*Exercise description*.
Filter the records down to the lines that hold the word "agent", and copy each of those lines.

[Data entries]
+ + + + + + +
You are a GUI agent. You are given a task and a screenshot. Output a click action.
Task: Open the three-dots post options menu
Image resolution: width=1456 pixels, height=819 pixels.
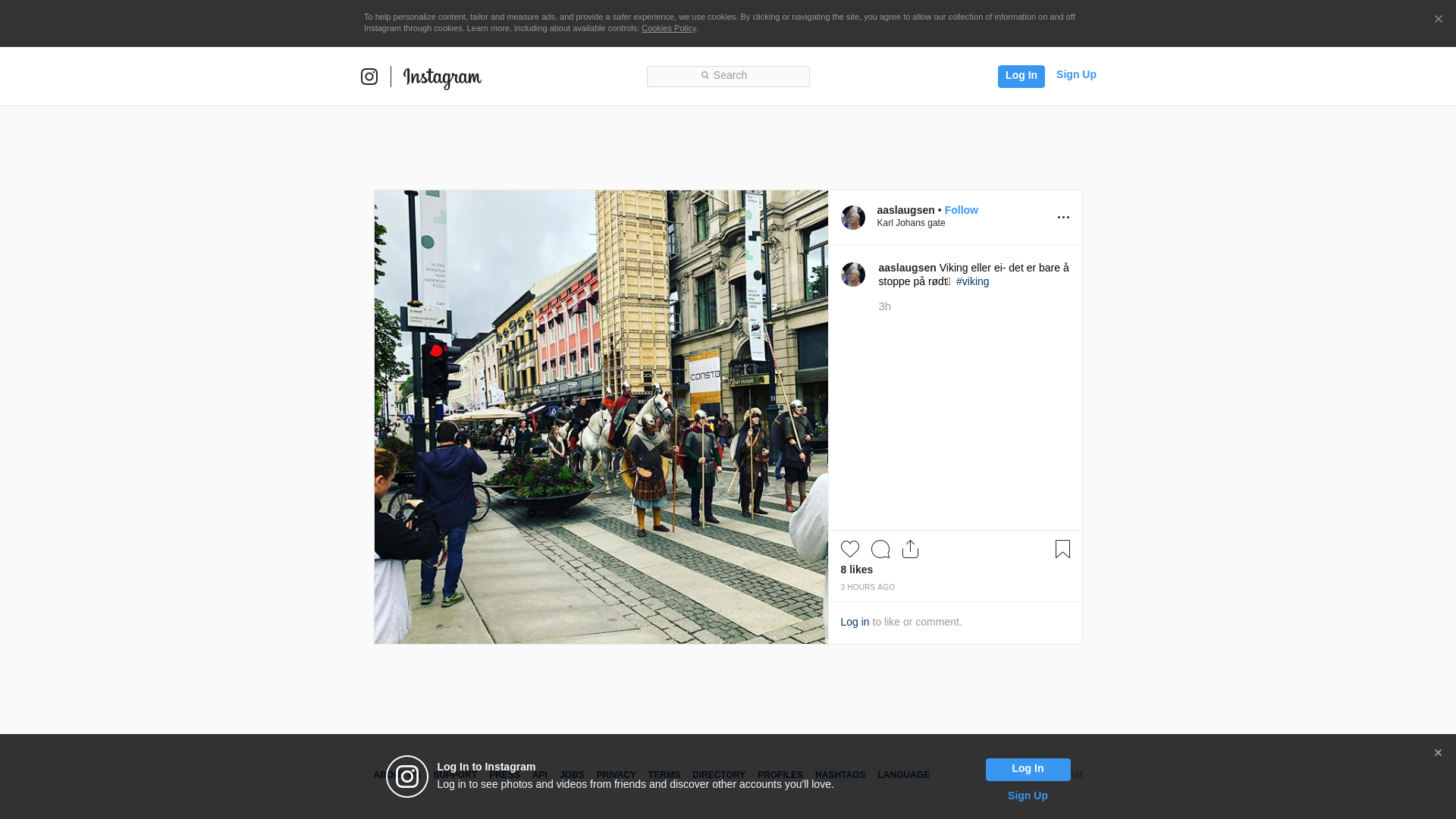[x=1063, y=218]
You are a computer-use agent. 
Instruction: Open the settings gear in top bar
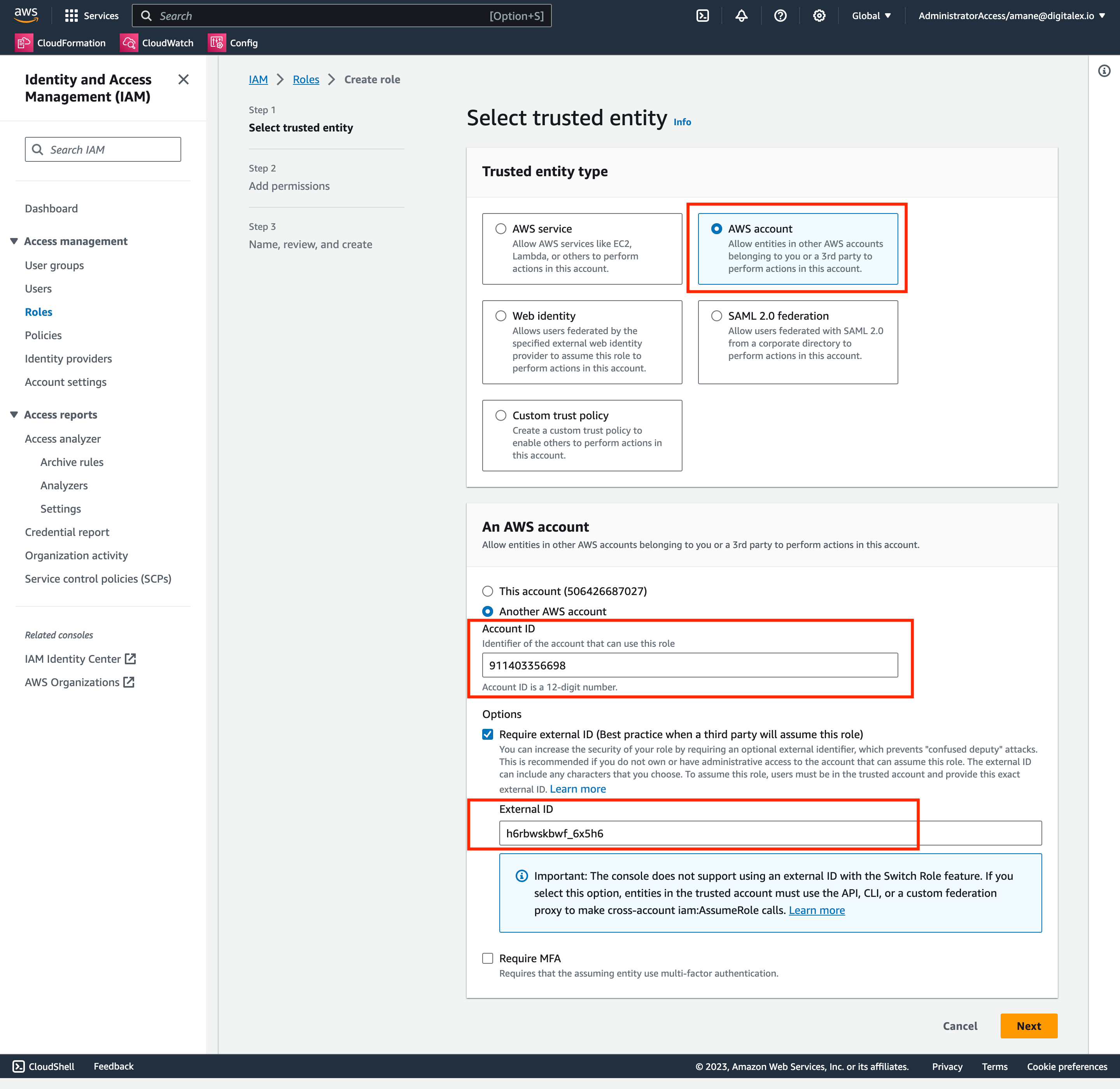coord(819,16)
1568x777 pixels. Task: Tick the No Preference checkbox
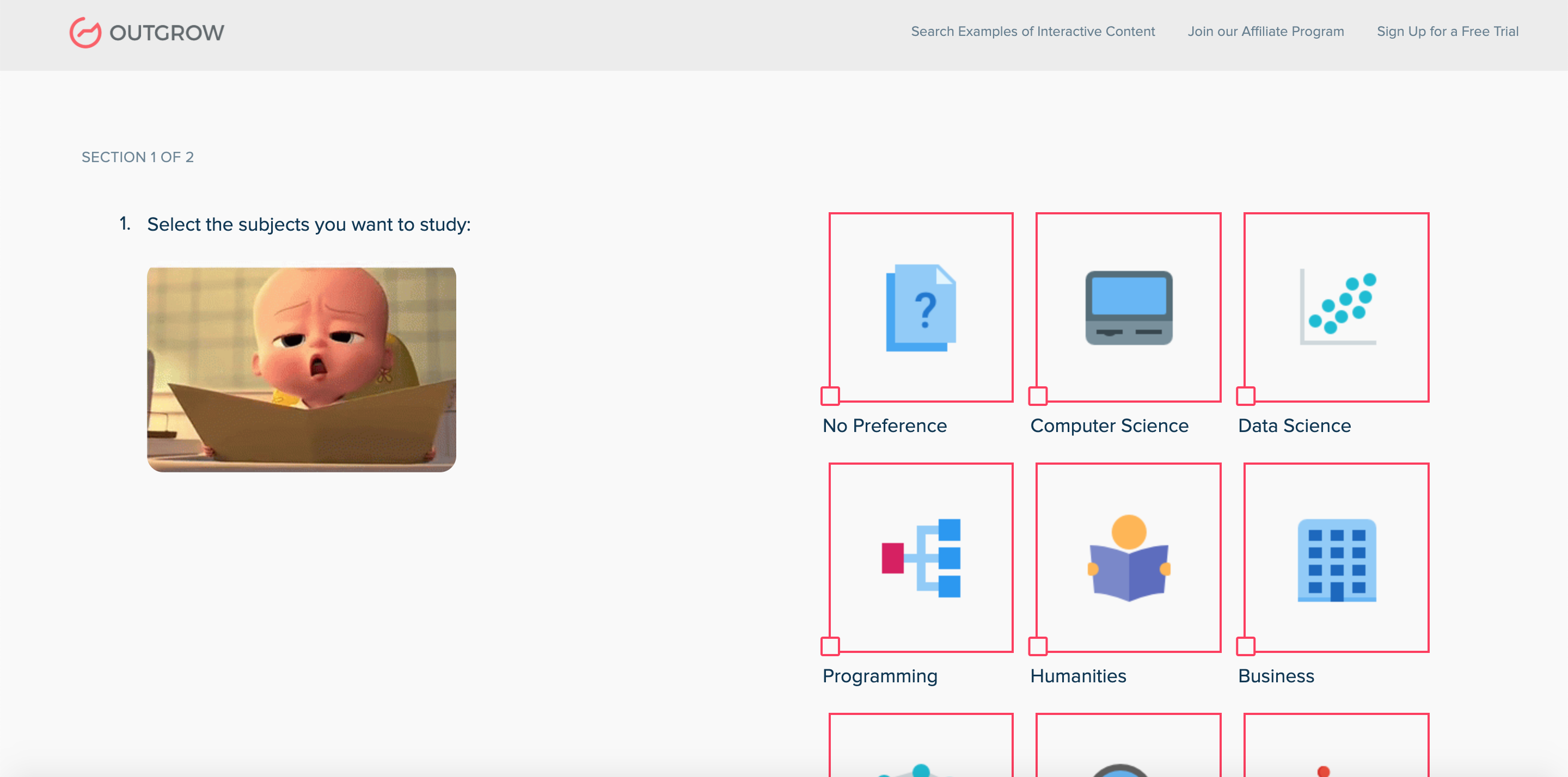(830, 396)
+ + + + + + +
*Exercise solution*.
You are a GUI agent. You are given a task and a screenshot. Output a click action.
You are a computer-use agent. 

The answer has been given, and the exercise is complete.